- YOUR TASKS:
(a) Reproduce the passage of the monetary policy text that opens with the words containing "This assumption instantly" and closes with "less constructive ways).", swapping "bank" for "monetary authority".
(b) Extend the text on monetary policy discretion, picking up right after its final sentence.

Start of TEXT SHOWN

This is where Athey, Atkeson and Kehoe enter the discussion. If there is no private information, they point out, there is no way to cheat the system in Canzoneri's sense. Everyone knows what's going on and a monetary rule is optimal. But for the sake of argument, say the economists, let's give the advocates of discretion their strongest possible case: Let's assume that the central bank does have some private information about the economy.

This assumption instantly creates a tension between the rigidity of a rule that ensures no time inconsistency (but doesn't allow the bank to respond to information that might affect the economy) and the flexibility of discretion that enables the bank to use that information to society's benefit (but might also permit it to influence the economy in less constructive ways).

If society knew what the bank knows, it might wish the bank to use that information wisely in shaping monetary policy. But if society gives the bank too much freedom, it might abuse it by causing inefficient inflation. How much leash should the bank have? What is the optimal degree of discretion?

Games and mechanisms

To answer that question, the authors draw upon two distinct but related methods. The first is game theory—in which players try to do as well as possible in a game with other players by figuring out their best possible moves. The "prisoner's dilemma" in which two prisoners have to decide whether or not to confess to a crime they committed together, without knowing what their partner will do, is a well-known game theory problem, and its solution is called a Nash equilibrium, after John Nash, the mathematician portrayed in A Beautiful Mind.

The other method is mechanism design theory—in which the challenge is not to figure out the best plays given the rules of the game, but rather to discover the rules of the game that lead to the best possible outcome. Mechanism design theory was used to design airwave spectrum auctions, for example, so that the federal government could maximize revenues when it auctioned off radio frequencies.

Athey, Atkeson and Kehoe apply game theory and mechanism design theory to a monetary policy game in which one player (the central bank) has more information than the other players (the public: workers, firms and households). And as they blend these elements, they develop new techniques to address a very old problem.

First they develop a mathematical representation of the monetary policy question. The central bank's objective, they say, is to maximize social welfare, and that depends on nominal wages, the rate of growth in money supply (roughly equal to inflation), plus the Canzoneri element: the private information the central bank has about the impact of its policy stimulus on social welfare (similar to the time consistency phenomenon of the Fed boosting the economy with surprise inflation).

End of TEXT SHOWN
Start of DATA FOR REVIEW

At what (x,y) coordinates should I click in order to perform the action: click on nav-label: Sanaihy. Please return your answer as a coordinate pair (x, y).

End of DATA FOR REVIEW
Start of DATA FOR REVIEW

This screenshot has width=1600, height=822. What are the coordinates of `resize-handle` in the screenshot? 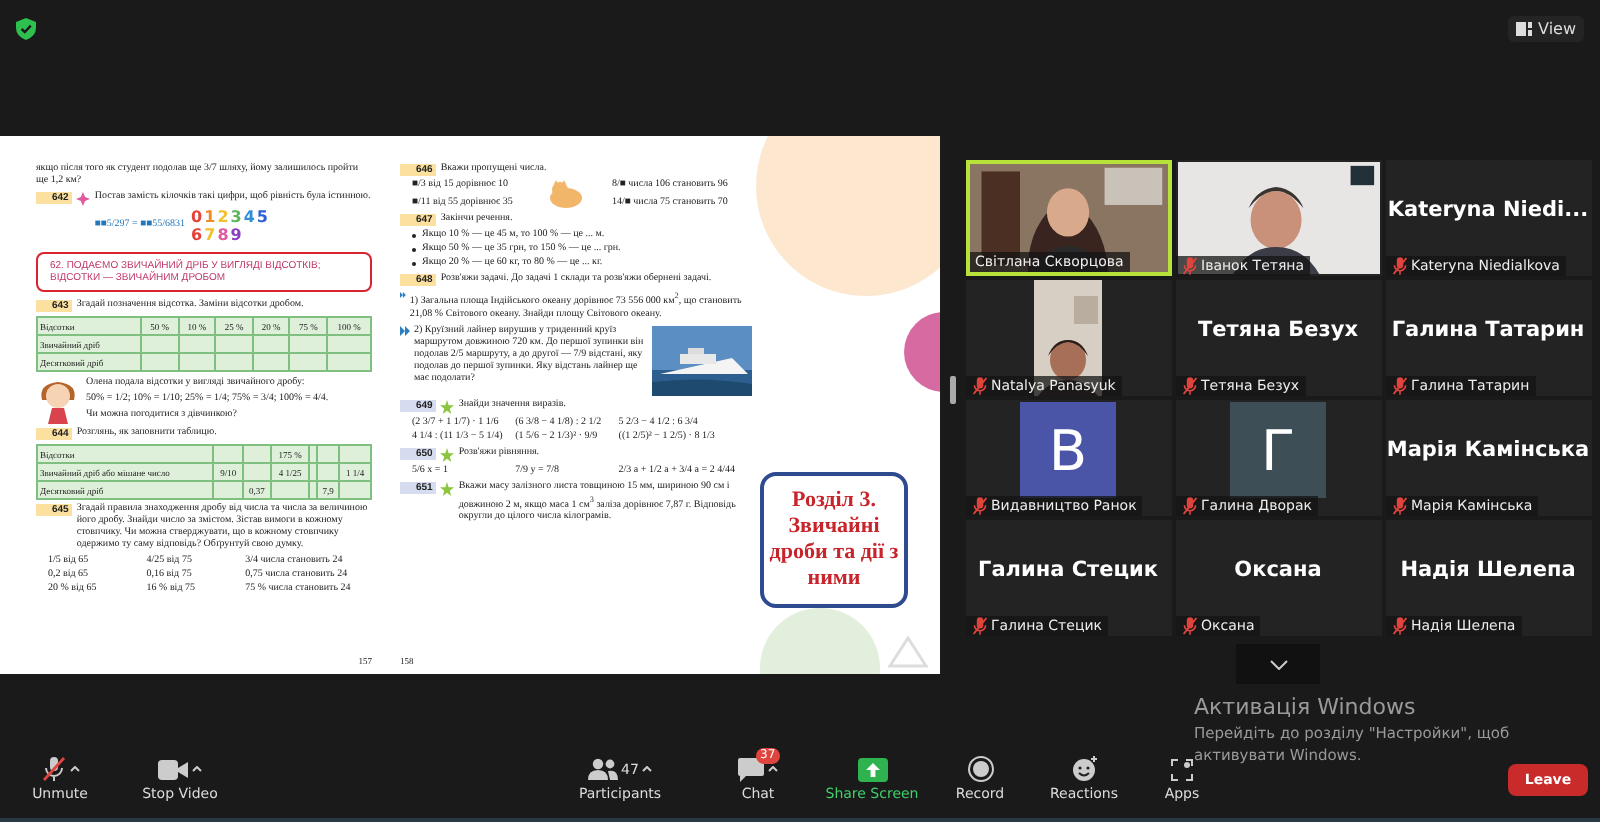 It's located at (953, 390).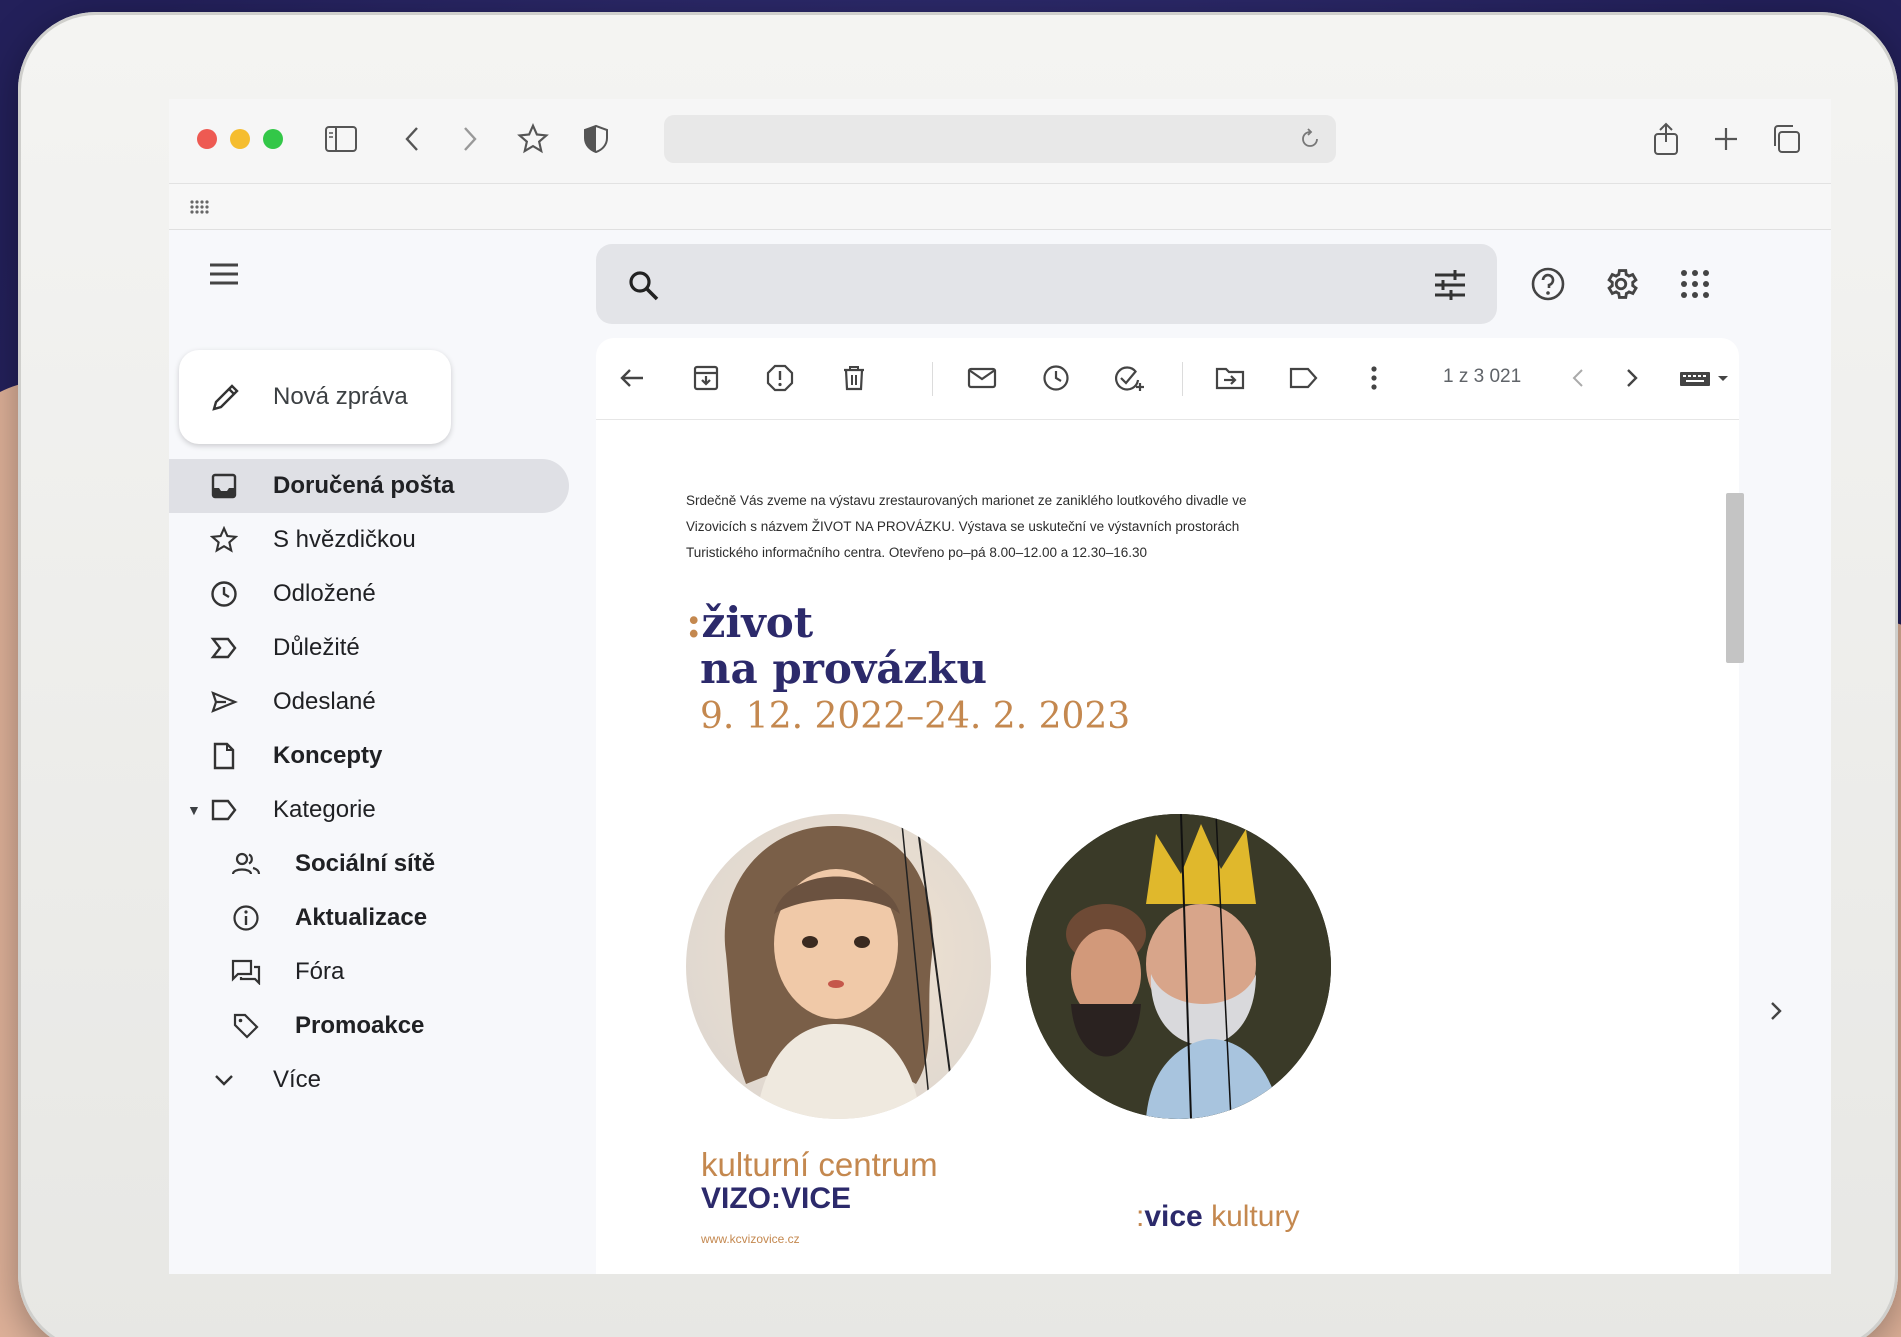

End of DATA FOR REVIEW
Start of DATA FOR REVIEW

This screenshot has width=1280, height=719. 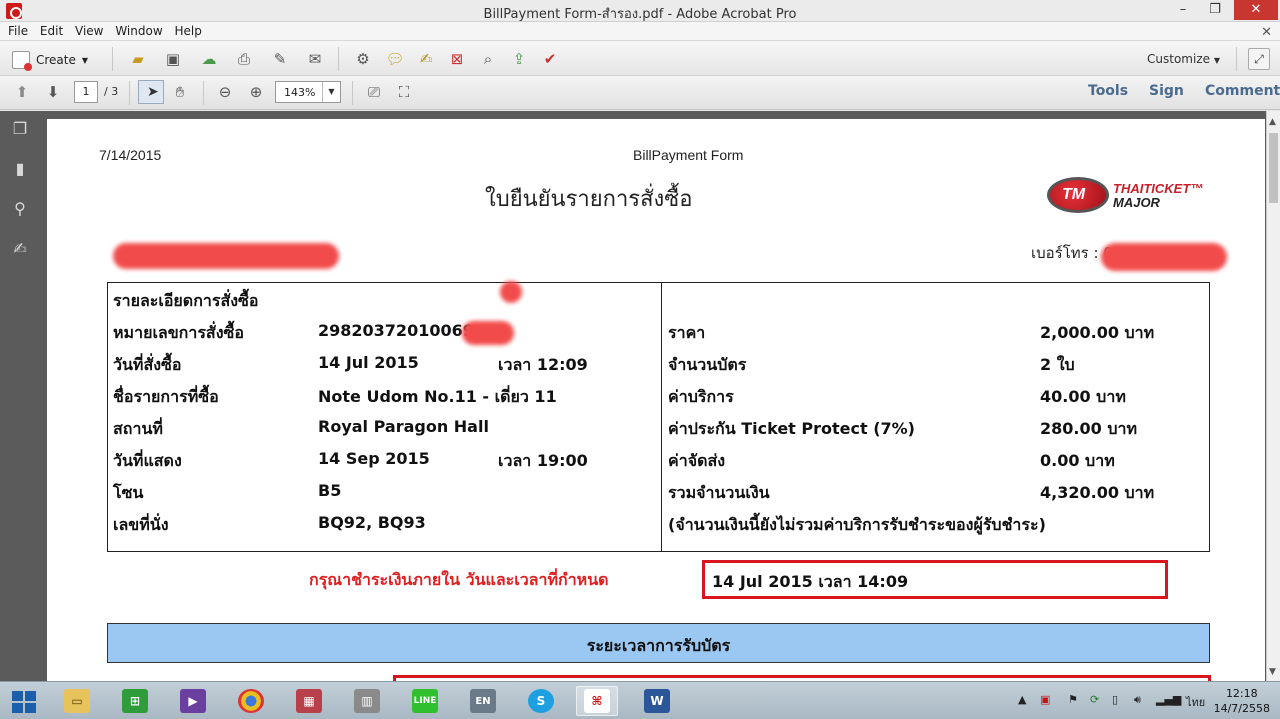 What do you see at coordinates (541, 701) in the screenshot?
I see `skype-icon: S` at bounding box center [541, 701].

End of DATA FOR REVIEW

- TASK ANSWERS:
(a)
This assumption instantly creates a tension between the rigidity of a rule that ensures no time inconsistency (but doesn't allow the monetary authority to respond to information that might affect the economy) and the flexibility of discretion that enables the monetary authority to use that information to society's benefit (but might also permit it to influence the economy in less constructive ways).

(b)
Given this model, the economists explore how its elements interact over time, with money supply growth, private information and wages all interdependent. "The mechanism design problem," they write, "is to choose a monetary policy, a [private information] reporting strategy, and a strategy for average wages the outcomes of which maximize social welfare subject to the constraint that these strategies are incentive-compatible [that is, no one is tempted to cheat]."

The objective is to figure out what rules of the monetary policy game will result in the best outcome. In other words, if society (via legislation) were to draw up a contract with the central bank, how much flexibility should that contract allow? The optimal contract will give the bank enough leeway to use its private information for society's benefit—stimulating the economy to avoid recession—but not so much that the bank creates the inefficient inflation or instability inherent to time inconsistent policymaking. "That's what the whole paper's about," says Kehoe. "And then there's a whole bunch of math."

Indeed. The paper is exceptionally complex, replete with esoteric mathematics that even fellow economists find daunting. With four technical appendices, three lemmas, five propositions and 59 Greek-laden formulas, the entirely theoretical piece is a virtuoso display of advanced methodology. Impressive. But how does it solve the problem?

Dynamic or static?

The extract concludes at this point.